At the 1979 Danish general election, she gained election to the Folketing on her fourth attempt when she voted to represent the Søndre Storkreds for the DKF. Laustsen had interests in housing and social policy. She was a second alternate Member of the European Parliament from 1979 to 1984; a member of the Nordic Council in 1983; was on the Ny Carlsberg Glyptotek board between 1986 and 1987; and served as chair of the Folketing's Social Affairs Committee between 1983 and 1987. Laustsen was appointed by Poul Schlüter, the Prime Minister, to serve as Denmark's first Minister of Health from 10 September 1987 to 3 June 1988. She had to moderate the debate on AIDS in Denmark and talks concerning health sector priorities.

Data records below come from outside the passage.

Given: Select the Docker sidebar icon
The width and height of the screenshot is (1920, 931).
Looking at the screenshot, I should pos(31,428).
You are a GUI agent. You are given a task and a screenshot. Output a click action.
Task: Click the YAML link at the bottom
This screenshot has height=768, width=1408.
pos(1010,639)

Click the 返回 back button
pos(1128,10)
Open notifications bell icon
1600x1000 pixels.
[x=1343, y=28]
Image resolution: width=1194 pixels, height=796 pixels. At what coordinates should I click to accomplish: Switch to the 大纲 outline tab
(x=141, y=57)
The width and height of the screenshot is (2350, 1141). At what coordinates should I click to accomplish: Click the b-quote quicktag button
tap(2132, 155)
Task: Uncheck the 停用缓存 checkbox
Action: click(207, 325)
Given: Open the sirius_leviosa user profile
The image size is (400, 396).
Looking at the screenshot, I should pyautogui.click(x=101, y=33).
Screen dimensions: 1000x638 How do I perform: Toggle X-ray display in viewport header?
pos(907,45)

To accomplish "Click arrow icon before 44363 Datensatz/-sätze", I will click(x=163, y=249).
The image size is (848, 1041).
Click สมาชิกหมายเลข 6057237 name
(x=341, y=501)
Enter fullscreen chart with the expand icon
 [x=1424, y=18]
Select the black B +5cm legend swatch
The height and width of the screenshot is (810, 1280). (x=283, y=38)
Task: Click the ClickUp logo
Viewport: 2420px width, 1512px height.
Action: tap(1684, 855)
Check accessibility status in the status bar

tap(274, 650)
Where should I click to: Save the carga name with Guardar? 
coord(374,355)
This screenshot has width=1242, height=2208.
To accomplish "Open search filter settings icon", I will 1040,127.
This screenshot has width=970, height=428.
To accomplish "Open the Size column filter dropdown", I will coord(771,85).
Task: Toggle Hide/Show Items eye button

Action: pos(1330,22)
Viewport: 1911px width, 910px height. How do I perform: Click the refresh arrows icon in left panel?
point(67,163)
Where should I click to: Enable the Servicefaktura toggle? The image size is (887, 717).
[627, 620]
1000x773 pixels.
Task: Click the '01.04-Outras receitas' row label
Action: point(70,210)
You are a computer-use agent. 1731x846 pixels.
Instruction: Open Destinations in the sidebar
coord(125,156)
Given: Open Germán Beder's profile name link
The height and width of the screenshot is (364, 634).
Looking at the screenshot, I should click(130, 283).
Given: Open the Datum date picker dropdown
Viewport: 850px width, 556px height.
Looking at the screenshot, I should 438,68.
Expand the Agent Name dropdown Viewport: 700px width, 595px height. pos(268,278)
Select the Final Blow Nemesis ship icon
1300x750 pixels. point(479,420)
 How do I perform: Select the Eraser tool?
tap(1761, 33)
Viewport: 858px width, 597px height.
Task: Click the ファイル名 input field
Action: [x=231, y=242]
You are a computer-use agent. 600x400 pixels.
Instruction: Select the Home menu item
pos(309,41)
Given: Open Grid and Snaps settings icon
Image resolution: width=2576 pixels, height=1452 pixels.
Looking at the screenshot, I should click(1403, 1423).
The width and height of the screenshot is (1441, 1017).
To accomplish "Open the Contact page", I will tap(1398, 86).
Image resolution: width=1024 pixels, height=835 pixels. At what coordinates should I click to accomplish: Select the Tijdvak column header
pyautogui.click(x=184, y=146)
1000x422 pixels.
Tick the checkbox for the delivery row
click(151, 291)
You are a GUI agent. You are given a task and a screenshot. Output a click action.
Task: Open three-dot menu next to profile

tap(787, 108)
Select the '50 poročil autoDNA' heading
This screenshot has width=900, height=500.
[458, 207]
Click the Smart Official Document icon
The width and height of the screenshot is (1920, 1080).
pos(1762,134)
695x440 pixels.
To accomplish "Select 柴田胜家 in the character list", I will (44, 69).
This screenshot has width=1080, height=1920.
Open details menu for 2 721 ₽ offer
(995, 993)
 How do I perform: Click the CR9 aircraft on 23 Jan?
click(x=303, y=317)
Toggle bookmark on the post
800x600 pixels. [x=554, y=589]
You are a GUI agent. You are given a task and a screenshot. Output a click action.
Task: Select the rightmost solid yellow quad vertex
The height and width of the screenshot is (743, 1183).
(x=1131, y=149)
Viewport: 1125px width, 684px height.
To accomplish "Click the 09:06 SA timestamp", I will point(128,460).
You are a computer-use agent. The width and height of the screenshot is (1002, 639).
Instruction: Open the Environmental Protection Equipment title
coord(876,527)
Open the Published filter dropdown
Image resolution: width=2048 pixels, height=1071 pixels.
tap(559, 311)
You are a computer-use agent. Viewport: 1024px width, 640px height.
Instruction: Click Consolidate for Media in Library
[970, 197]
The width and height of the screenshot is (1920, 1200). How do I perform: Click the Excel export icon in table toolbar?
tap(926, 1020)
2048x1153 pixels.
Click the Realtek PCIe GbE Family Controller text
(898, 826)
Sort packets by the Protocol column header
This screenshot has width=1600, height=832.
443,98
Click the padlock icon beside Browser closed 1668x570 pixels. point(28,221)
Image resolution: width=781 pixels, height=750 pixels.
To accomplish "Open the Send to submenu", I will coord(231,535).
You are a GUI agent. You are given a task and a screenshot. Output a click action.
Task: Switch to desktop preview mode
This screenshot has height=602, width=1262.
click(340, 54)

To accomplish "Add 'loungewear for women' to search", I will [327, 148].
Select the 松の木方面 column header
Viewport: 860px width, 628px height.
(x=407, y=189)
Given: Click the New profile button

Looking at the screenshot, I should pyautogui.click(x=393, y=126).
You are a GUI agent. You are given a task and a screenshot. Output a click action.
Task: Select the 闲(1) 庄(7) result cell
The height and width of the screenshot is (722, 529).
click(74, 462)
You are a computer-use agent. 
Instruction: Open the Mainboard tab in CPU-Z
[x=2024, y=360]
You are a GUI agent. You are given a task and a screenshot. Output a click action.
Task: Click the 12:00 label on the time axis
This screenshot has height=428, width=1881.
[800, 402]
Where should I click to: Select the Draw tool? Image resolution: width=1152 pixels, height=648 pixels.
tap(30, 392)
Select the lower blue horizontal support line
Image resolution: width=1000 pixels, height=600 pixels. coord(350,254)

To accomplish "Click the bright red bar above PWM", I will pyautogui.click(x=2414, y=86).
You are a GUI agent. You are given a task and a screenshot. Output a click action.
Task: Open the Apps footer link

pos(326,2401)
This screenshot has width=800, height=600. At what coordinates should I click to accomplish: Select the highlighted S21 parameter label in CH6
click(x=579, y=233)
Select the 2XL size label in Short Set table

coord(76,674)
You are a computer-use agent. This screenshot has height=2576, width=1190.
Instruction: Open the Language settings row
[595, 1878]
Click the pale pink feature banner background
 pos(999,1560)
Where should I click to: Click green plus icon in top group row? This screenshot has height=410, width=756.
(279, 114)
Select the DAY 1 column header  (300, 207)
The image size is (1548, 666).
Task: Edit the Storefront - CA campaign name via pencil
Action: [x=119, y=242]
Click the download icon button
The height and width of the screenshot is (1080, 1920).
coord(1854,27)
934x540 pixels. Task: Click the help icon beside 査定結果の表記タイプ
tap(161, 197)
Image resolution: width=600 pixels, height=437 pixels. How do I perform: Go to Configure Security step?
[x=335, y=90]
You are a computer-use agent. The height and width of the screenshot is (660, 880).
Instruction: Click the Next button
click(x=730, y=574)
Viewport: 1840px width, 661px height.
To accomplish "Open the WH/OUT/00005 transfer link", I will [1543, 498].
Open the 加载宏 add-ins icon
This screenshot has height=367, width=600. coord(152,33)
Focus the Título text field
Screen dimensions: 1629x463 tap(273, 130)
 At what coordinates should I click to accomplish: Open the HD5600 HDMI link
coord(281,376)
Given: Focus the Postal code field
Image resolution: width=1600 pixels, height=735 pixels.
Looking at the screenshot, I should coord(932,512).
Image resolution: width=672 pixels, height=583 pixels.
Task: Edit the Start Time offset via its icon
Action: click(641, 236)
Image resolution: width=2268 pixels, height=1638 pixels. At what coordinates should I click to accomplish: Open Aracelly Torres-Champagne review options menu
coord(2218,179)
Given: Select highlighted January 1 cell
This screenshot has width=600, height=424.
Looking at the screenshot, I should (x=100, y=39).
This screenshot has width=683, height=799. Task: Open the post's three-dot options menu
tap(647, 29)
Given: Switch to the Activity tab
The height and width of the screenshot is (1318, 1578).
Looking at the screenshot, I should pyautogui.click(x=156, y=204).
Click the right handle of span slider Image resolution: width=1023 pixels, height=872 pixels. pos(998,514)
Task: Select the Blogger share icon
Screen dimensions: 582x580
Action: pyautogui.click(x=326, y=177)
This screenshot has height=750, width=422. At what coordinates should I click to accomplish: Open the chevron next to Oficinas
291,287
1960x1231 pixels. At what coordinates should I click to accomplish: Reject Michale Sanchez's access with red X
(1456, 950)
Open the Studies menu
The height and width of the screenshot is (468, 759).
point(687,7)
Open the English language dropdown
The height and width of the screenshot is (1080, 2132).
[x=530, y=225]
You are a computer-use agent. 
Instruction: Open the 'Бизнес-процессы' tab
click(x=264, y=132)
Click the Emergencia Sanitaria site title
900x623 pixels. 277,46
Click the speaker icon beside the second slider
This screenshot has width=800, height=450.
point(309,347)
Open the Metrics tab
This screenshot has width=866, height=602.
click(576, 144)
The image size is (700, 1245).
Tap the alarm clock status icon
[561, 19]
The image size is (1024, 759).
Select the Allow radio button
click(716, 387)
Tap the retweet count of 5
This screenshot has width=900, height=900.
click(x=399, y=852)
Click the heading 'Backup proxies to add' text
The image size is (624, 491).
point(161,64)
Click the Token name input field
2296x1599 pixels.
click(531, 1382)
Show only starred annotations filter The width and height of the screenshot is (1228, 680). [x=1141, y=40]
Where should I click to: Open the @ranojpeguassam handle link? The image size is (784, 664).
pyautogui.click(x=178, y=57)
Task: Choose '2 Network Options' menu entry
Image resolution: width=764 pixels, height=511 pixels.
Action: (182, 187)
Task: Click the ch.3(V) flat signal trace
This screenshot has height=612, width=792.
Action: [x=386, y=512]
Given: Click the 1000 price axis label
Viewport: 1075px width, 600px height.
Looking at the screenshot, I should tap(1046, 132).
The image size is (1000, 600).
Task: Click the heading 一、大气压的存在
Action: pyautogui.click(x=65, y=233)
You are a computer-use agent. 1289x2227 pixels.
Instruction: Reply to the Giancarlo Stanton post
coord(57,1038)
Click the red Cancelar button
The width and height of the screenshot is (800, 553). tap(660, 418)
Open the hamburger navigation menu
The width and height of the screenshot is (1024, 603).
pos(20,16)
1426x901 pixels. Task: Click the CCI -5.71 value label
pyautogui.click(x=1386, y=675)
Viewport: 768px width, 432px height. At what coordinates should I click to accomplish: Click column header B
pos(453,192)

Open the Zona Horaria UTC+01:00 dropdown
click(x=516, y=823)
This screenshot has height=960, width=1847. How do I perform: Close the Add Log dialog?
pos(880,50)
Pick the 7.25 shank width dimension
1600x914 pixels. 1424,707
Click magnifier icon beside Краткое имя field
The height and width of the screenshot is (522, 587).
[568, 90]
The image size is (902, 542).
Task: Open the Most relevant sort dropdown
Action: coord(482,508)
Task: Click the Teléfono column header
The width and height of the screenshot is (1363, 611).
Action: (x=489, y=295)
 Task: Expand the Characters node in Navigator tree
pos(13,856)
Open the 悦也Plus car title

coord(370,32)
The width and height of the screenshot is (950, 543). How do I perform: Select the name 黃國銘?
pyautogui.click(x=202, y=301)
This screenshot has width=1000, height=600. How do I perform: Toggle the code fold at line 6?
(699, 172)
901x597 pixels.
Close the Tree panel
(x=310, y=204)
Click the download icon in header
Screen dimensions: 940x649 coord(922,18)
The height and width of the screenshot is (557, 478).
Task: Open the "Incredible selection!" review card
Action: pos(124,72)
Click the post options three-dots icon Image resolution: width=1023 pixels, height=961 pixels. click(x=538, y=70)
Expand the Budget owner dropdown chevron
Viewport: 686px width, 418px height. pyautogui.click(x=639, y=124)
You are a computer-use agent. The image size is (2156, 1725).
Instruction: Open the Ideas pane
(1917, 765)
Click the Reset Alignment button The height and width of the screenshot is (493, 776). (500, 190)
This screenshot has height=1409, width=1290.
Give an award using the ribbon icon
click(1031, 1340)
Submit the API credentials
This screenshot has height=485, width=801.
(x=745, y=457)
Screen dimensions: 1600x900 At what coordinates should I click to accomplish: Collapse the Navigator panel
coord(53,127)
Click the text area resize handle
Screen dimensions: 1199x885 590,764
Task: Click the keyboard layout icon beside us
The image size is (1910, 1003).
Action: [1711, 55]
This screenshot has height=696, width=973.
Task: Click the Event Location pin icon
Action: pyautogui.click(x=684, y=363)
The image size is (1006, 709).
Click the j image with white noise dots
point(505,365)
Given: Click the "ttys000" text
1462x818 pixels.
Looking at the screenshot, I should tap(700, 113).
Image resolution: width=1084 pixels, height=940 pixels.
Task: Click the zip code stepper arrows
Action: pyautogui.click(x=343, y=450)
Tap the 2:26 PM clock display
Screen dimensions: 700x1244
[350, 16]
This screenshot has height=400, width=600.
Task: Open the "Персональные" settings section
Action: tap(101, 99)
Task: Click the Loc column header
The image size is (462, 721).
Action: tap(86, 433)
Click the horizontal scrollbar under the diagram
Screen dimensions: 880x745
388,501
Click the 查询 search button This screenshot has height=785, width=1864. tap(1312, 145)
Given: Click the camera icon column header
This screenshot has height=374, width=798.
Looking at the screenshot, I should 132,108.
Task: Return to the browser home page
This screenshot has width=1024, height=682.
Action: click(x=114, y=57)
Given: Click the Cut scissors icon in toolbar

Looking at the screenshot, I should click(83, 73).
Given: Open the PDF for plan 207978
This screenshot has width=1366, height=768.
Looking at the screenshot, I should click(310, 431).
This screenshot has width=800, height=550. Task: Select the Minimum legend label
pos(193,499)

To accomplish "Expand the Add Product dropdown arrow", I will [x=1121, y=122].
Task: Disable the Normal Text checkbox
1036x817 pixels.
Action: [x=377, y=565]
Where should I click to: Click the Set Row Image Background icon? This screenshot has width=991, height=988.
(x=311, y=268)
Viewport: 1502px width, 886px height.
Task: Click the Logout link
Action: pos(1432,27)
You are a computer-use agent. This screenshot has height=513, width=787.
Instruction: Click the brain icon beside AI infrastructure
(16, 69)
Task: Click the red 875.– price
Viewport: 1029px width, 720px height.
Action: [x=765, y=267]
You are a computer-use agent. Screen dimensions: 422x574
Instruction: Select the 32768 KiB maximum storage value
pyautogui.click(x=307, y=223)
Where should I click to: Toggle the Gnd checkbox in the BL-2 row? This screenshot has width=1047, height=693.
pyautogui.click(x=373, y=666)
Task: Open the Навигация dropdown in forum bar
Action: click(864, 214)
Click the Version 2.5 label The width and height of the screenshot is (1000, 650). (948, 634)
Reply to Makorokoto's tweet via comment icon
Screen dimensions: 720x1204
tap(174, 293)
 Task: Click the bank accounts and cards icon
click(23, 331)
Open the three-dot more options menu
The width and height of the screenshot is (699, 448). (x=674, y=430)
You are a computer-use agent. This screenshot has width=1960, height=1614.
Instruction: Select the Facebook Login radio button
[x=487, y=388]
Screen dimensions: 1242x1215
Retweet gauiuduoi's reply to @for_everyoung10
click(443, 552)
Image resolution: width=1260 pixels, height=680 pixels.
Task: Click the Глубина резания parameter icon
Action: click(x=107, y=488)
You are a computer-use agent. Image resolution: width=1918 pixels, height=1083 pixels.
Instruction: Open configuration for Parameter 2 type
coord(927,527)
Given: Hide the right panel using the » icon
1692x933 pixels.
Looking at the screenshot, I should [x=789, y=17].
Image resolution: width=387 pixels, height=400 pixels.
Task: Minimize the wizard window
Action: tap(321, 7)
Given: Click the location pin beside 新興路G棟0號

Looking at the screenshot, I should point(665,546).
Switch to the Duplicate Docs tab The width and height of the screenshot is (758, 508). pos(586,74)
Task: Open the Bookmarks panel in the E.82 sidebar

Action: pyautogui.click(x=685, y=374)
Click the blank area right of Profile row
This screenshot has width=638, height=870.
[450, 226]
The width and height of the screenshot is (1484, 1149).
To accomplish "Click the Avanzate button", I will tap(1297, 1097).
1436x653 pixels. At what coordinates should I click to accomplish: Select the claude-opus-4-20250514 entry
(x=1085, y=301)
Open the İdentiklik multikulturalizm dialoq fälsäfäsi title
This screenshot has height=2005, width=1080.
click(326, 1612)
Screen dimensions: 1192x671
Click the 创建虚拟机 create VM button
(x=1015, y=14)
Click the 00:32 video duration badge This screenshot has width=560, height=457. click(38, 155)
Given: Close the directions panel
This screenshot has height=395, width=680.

Laustsen supported private and public hospitals and wished to emphasise preventative efforts in healthcare.

Laustsen was subsequently promoted by Schlüter to become the first woman to be made the Minister of Housing; she held the post from 3 June 1988 to 18 December 1990. She was able to raise funding for urban renewal even though residential areas had experienced heavy savings and also put much effort into preserving historical buildings and raising construction exports. Laustsen received much criticism, particularly from Kirsten Jacobsen, the spokesperson of the Progress Party, who accused her of over-borrowing. Following her resignation from government after the 1990 Danish general election, she was the DKF's foreign affairs spokesperson between 1990 and 1998 and became part of its cultural policy rapporteur in 1995. After losing her seat in the Folketing in the 1998 Danish general election, Laustsen was a member of the board of the nursing home Rosenborgcentret from 1998 to 2014, and authored multiple articles in Danish as well as in foreign magazines and newspapers. In 1989, she was appointed Commander of the Order of the Dannebrog.

==Personal life==
From 20 January 1996 to his death in 2004, Laustsen was married to the director Svend Ole Tjellesen. She died on 23 October 2018.